How do I use custom Spark configuration files with my cluster?

Create custom versions of standard Spark configuration files such as spark-defaults.conf or spark-env.sh and put them together in a subdirectory, then create a configmap from those files:

ls spark_config_dir
log4j.properties  metrics.properties  spark-defaults.conf spark-env.sh
oc create configmap mysparkconfig --from-file=spark_config_dir

Those files will ultimately be written to the Spark configuration directory of cluster nodes, so their names must match valid Spark configuration file names.

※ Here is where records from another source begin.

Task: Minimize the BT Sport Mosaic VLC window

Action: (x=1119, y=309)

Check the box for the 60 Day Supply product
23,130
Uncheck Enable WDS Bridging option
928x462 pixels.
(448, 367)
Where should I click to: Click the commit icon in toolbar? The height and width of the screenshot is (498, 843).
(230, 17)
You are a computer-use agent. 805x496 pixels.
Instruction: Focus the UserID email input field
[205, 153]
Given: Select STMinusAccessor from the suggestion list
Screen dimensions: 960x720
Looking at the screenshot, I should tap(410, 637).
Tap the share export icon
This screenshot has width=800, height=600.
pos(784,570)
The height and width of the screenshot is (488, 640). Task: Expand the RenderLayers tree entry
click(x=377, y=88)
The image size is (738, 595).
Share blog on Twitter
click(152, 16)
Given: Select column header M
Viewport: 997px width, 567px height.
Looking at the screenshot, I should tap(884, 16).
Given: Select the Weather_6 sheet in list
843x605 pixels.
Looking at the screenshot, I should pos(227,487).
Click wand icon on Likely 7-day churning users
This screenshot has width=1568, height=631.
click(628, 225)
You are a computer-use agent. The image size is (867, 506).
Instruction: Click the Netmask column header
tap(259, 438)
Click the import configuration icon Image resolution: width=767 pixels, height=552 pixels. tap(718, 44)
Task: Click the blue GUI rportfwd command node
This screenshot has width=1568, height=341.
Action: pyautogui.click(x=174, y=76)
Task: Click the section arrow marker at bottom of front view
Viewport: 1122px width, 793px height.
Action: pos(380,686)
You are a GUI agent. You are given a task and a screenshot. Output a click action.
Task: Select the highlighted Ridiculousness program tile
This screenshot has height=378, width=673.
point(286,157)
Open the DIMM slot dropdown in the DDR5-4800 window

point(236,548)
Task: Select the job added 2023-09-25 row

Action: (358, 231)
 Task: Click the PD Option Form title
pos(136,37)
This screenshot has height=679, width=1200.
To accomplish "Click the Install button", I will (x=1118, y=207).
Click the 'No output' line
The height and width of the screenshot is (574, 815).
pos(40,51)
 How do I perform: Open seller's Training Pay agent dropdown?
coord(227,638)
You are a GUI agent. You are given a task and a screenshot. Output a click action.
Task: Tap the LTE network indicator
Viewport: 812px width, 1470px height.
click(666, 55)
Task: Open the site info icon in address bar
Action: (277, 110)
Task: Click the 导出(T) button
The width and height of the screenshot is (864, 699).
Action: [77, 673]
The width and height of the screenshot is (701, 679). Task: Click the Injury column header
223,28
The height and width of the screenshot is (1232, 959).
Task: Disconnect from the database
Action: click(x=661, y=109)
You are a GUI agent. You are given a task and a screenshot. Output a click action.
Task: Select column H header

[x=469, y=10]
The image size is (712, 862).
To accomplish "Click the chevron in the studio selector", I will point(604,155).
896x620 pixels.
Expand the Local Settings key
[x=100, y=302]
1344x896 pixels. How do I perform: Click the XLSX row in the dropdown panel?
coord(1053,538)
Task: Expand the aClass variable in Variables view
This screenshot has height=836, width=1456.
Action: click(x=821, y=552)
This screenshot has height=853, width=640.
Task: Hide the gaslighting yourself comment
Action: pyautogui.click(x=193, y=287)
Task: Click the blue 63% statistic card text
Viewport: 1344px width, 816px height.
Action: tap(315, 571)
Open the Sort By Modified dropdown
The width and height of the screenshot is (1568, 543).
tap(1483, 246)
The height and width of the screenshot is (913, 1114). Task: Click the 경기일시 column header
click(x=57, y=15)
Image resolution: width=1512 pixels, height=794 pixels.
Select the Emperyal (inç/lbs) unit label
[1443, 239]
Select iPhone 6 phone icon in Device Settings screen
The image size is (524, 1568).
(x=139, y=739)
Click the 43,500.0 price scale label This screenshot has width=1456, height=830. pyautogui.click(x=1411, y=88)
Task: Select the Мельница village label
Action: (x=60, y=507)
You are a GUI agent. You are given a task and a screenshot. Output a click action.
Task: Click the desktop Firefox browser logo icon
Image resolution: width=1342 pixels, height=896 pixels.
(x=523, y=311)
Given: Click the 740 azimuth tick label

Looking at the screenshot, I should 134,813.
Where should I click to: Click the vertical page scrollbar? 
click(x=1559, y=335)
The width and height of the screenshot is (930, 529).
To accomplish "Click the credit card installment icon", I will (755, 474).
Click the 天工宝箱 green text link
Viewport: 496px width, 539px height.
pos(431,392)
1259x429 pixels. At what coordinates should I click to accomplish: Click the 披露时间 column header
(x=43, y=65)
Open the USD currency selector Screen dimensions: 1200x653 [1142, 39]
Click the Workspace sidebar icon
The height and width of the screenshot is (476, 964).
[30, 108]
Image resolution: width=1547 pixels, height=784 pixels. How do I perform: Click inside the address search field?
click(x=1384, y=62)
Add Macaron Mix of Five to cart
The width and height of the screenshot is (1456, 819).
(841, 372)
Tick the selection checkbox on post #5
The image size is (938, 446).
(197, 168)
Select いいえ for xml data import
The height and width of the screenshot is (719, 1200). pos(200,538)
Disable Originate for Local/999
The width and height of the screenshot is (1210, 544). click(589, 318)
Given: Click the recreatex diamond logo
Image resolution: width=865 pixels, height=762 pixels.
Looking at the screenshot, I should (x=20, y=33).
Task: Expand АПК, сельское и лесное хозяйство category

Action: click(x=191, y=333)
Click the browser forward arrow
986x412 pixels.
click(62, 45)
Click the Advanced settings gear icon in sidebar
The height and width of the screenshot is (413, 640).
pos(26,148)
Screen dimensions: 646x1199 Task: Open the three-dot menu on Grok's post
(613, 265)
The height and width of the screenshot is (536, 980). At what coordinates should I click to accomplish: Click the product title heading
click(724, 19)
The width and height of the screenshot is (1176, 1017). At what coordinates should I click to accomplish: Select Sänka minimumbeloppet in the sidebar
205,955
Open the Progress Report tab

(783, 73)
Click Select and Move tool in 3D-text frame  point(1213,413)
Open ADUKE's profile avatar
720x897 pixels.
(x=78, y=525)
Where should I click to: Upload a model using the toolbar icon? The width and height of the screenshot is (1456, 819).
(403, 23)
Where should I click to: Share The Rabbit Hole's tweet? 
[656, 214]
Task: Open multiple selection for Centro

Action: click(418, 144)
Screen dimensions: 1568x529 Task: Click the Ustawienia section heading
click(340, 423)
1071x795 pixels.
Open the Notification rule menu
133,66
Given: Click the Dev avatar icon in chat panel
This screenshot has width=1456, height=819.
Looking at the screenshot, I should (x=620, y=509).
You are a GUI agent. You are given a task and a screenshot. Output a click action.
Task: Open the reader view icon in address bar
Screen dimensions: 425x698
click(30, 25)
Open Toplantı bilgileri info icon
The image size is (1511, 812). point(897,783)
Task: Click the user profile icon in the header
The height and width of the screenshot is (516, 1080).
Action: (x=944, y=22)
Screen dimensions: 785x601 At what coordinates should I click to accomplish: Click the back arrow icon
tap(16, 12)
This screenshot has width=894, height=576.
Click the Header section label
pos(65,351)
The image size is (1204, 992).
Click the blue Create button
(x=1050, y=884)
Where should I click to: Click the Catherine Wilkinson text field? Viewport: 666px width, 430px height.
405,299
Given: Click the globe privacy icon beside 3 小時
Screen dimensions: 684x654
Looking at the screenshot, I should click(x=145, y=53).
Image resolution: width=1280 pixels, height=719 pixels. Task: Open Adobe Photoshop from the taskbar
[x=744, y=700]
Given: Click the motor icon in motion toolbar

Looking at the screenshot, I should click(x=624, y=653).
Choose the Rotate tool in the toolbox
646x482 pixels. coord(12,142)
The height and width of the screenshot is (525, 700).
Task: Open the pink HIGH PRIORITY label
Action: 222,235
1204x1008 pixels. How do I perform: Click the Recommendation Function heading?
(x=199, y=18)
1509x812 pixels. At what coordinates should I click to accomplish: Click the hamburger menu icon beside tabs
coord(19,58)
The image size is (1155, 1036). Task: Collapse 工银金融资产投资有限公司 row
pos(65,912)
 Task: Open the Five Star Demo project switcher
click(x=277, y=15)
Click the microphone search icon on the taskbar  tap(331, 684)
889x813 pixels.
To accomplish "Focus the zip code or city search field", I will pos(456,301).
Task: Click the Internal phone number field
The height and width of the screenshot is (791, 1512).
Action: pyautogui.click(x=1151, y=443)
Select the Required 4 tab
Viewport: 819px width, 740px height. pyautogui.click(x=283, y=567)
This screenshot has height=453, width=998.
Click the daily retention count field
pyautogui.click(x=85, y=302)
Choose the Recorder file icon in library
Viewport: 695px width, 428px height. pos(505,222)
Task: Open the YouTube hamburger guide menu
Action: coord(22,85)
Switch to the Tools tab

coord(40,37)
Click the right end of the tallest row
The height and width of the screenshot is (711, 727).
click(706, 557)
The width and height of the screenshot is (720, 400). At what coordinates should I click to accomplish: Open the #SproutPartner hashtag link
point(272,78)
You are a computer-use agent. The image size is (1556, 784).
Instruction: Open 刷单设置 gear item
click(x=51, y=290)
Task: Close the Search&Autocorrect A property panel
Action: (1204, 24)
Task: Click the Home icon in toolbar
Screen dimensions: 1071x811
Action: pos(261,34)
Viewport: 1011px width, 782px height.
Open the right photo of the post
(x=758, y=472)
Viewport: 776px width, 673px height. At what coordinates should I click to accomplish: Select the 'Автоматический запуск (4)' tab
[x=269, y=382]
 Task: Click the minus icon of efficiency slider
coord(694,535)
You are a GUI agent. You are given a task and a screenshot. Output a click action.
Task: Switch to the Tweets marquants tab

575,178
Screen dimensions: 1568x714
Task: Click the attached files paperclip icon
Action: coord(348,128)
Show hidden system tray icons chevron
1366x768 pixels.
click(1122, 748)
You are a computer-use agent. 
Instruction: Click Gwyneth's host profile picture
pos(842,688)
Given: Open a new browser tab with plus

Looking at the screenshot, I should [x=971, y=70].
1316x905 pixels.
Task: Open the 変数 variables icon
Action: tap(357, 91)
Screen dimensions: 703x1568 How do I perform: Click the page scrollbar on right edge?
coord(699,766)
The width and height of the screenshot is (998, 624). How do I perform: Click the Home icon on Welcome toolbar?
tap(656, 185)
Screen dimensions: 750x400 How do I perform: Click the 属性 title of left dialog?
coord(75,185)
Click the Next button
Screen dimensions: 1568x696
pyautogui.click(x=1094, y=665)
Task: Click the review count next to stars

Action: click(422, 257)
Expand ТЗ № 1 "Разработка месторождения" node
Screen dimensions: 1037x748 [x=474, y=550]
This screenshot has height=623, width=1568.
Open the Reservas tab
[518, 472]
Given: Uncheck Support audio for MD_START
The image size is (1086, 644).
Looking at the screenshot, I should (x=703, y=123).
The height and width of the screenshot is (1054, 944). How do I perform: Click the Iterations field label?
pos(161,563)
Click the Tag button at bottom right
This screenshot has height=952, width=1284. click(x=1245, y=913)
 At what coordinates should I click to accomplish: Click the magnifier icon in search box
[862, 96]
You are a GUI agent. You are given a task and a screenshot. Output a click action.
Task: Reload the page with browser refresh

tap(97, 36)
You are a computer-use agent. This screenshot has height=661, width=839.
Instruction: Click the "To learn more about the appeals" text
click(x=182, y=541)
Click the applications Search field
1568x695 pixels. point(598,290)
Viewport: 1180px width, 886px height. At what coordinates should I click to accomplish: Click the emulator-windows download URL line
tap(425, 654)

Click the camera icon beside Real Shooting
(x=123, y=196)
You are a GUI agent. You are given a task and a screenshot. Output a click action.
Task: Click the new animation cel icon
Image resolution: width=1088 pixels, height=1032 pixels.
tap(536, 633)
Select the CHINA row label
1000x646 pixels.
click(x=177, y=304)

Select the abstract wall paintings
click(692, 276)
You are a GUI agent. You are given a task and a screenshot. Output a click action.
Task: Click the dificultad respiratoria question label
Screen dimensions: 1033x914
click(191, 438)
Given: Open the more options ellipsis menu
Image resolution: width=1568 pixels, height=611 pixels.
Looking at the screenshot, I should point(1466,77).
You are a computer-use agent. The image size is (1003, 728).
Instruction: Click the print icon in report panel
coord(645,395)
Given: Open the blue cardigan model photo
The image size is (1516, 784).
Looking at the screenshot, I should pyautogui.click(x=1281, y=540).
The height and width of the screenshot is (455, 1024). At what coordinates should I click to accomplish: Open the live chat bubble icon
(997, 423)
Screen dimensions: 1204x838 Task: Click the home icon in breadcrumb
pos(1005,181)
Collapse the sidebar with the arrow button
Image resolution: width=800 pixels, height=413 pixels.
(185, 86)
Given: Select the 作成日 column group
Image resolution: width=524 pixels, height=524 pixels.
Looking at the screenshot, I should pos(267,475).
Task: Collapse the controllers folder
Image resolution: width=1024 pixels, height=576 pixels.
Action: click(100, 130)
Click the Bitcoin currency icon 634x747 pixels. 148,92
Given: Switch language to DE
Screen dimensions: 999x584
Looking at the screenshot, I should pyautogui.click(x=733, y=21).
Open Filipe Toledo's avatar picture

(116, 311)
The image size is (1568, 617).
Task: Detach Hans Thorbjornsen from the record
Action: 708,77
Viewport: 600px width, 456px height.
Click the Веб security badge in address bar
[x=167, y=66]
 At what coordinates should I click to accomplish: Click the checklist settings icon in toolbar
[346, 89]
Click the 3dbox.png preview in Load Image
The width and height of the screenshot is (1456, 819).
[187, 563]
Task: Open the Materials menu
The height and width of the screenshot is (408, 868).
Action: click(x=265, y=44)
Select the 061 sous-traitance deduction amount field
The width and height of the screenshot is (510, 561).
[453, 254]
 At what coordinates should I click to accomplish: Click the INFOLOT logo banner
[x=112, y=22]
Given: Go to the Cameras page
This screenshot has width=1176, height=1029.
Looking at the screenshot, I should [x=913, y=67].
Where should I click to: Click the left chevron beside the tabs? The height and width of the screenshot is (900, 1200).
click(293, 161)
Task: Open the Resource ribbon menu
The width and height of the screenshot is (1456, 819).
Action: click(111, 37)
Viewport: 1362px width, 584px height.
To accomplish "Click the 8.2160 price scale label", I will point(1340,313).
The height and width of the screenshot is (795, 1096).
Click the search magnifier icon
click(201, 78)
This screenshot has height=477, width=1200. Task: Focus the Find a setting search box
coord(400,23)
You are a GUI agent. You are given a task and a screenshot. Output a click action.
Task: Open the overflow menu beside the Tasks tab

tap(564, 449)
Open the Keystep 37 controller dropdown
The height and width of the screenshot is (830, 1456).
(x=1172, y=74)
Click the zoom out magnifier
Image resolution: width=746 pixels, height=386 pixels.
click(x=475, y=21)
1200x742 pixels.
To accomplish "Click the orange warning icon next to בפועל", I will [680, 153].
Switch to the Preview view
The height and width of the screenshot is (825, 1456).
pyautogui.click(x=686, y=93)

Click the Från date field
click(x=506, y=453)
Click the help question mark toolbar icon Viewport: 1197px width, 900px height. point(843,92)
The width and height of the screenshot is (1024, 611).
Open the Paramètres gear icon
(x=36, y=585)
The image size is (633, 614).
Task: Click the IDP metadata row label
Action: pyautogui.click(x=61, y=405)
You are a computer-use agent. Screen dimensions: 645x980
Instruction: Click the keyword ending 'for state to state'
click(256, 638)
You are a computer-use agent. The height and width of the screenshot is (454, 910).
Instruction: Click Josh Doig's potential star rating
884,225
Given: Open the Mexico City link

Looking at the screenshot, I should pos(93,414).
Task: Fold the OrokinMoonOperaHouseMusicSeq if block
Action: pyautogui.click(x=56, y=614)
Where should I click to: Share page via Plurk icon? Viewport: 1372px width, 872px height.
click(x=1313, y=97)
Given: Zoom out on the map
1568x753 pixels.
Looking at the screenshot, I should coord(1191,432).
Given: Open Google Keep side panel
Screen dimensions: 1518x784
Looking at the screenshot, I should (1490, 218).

To use the Spark configuration on the master and/or worker nodes of a cluster created with the oshinko CLI, specify the configmap using flags:

oshinko create mycluster --workerconfig=mysparkconfig --masterconfig=mysparkconfig

To group Spark configurations for the master and workers together with things like the number of workers to create, create a cluster configuration configmap that references the master and/or worker configurations and then use it to create a cluster:

oc create configmap clusterconfig --from-literal=sparkworkerconfig=mysparkconfig \
                                    --from-literal=sparkmasterconfig=mysparkconfig \
				    --from-literal=workercount=4
oshinko create mycluster --storedconfig=clusterconfig

Also note that the Advanced tab for cluster creation on the oshinko web UI allows the names of configmaps to be entered for worker, master, or cluster configuration.

To use a cluster configuration on a Spark cluster created from an S2I workflow, specify the configmap using the OSHINKO_NAMED_CONFIG parameter when creating the app:

oc new-app --template=oshinko-python-spark-build-dc -p OSHINKO_NAMED_CONFIG=clusterconfig ...

To use a Spark configuration on the driver pod created by an S2I workflow, specify a configmap using the OSHINKO_SPARK_DRIVER_CONFIG parameter when creating the app:

oc new-app --template=oshinko-python-spark-build-dc -p OSHINKO_SPARK_DRIVER_CONFIG=mysparkconfig ...